We get some more basic facts about Chiba, like its population of 6,210,000 . . .
. . . which is sixth among the prefectures. I can’t even read the names of the ones from 44 to 47 – they come up so rarely.
I don’t quite get what the next bit was about – something like Kanto sphere of influence? Anyway, Tokyo took the top followed by Kanagawa, but it was pretty clear why there’s competition between Saitama and Chiba.
Okay, so on with the game side of things. In each round we’re presented with a selection of like objects, and have to decide which one Chiba is best at (usually in producing). For instance,which of five greens is Chiba best at?
How about fruits? Is Chiba the best in Japan at bananas?
As always, I’m not going to give anything away (unless by accident), so you can play along. For each type of item, they give a discrete number of choices, so it’s a multiple-choice game that anyone can take a stab at. You’ll have to pick quickly, though, since the Chiba PR person doesn’t give too much warning before revealing the answer.
They give away the type of fish pretty quickly, but what type of seafood is Chiba-ken tops at?
I didn’t completely understand the point of the next one – something about being concerned with money. I didn’t know what the basis for picking between the choices was supposed to be.
Actually, quite a lot of what follows has to do with money, and this part is a bit more obscure. For instance, there’s a bit about credit card use . . .
. . . which involves this rather grim-looking specialist (he’s a marketing consultant – can you tell?):
There’s also stuff about savings.
I might as well give away this comprehensive chart of average savings in each prefecture, with Kagawa at the top with roughly $197,000 and Okinawa at the bottom, with $58,700 (assuming 100 yen = 1 dollar).
Here’s the chart for debt. As you’d expect, the places with the most expensive housing – Tokyo, Kanagawa, and Saitama – were at the top in this category. Chiba is all the way at #12.
They also went through a salaryman’s monthly pay, and another one of these:
There are rankings in there for how many computers per household, piano ownership, and trips overseas.
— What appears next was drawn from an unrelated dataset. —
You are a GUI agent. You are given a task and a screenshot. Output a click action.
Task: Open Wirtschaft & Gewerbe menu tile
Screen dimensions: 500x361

I think you get the gist of the show, though the little cartoons that usually help us English speakers understand what they’re talking about are a tad inadequate as the show progresses. It’s not impossible to play along, but it gets really challenging. It still comes down to picking between which of five things Chiba is #1 in.
At least the graphics are as cute as ever:
And the guys are animated:
So, this was a definite improvement over the last episode, and we can just go down the list of the problems last time. The topic was properly informative – in fact, I don’t think they could have packed more information about the prefectures of Japan into twenty-three minutes without making it indigestible. The guys were standing up, which also gave a sense of energy and engagement. It was a location shoot, so there were useful props around. There was a proper cohesive game and, especially for the Japanese-speaking audience, that would have increased audience engagement compared to the looser attempt at a game in the previous episode.
It wasn’t the best Aiba Manabu, since they didn’t move around much and there wasn’t a variety of activities, but it was a solid effort.